┌──

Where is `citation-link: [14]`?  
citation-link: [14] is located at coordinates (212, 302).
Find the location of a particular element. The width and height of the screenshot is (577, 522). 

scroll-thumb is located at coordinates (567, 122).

└──
┌──

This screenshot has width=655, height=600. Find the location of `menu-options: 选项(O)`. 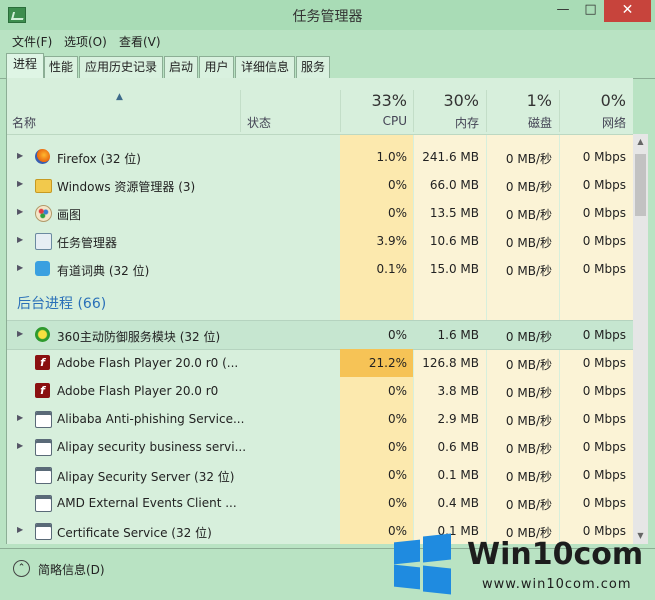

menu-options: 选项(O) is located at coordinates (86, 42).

└──
┌──

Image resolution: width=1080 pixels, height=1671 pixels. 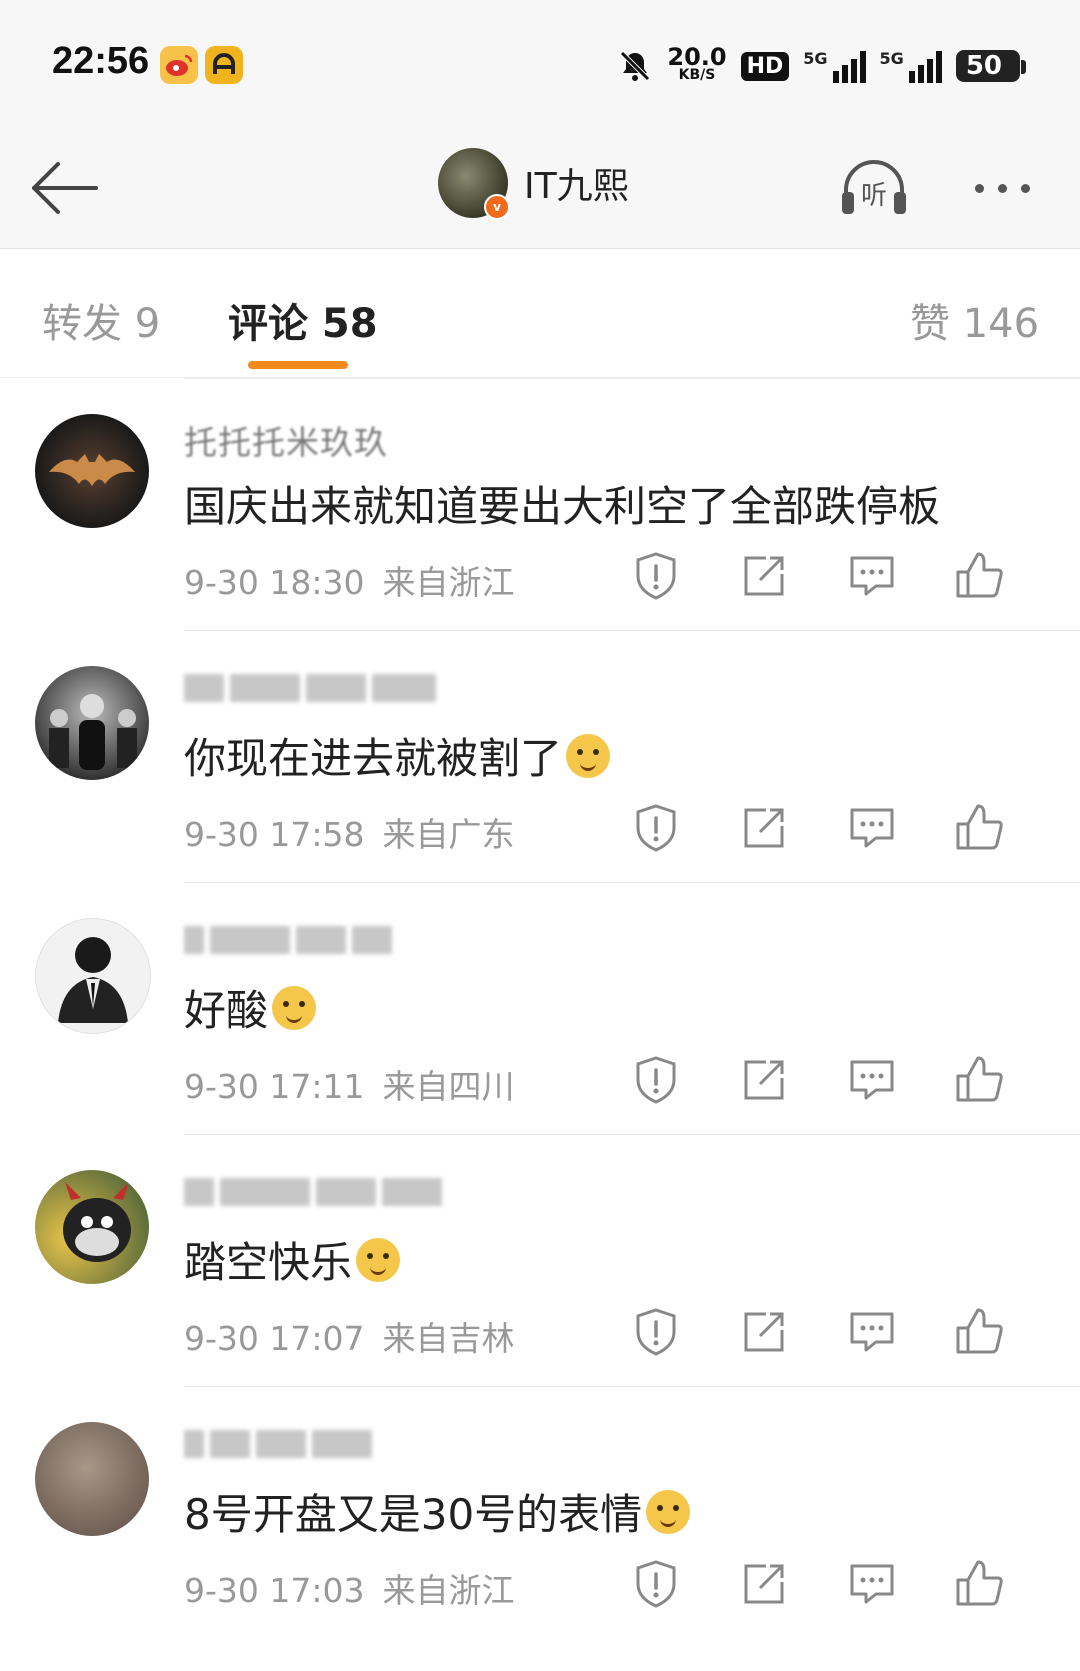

└──

→ What the task requires
Rewrite the records as a two-column CSV with the headers instruction and output, one row per request, each field quoted and any line breaks turned into spaces. Begin at the line that has "This screenshot has" and stop after the line that has "menu-options: 选项(O) is". Leave the pictures out.

→ Solved problem
instruction,output
"This screenshot has width=655, height=600. Find the location of `menu-options: 选项(O)`.","menu-options: 选项(O) is located at coordinates (86, 42)."